Your answer should hold every line of the records below that contains the string "computer".

________________

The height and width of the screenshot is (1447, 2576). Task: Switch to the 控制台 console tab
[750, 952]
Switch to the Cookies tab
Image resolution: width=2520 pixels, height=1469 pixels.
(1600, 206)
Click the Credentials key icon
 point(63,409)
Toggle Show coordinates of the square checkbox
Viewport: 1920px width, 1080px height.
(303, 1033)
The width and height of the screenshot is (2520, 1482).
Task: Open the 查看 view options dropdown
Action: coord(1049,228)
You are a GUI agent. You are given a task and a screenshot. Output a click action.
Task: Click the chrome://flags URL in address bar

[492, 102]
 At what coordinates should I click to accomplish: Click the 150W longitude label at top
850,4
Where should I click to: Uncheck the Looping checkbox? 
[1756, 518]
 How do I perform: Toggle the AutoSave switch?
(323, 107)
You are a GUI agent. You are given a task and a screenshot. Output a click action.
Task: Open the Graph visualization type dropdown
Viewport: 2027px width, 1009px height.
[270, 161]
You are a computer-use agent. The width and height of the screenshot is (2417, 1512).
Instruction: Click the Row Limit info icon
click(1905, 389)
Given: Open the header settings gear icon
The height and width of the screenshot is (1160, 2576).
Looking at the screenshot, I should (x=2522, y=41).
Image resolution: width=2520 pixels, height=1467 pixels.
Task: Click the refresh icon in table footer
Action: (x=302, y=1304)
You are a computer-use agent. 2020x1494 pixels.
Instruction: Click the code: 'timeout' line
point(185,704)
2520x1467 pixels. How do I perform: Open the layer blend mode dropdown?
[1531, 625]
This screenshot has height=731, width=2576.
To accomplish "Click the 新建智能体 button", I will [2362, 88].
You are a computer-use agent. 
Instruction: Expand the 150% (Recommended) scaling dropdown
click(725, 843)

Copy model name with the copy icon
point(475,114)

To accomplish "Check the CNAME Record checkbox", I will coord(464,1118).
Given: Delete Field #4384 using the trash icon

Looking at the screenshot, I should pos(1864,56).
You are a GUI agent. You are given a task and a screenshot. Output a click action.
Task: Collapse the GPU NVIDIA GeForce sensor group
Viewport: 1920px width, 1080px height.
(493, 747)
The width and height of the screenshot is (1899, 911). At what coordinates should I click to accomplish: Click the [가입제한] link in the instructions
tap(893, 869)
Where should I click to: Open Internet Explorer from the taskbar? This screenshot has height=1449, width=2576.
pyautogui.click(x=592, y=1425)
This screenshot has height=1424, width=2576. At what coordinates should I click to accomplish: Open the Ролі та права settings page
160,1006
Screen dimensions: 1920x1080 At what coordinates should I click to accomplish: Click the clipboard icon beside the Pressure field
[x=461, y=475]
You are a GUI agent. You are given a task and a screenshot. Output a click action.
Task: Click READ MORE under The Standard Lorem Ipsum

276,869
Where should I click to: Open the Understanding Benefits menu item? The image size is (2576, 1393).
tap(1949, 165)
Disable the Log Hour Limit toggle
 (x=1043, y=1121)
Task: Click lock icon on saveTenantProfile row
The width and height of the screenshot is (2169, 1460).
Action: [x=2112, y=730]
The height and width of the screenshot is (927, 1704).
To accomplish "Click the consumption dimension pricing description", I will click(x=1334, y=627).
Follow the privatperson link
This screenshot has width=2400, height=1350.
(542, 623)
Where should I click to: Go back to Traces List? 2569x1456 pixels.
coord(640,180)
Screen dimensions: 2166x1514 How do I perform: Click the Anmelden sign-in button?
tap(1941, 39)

________________

- _Your solution_:
You are a computer-use agent. The width and height of the screenshot is (2417, 1512).
You are a computer-use agent. 2020x1494 pixels.
You are a computer-use agent. 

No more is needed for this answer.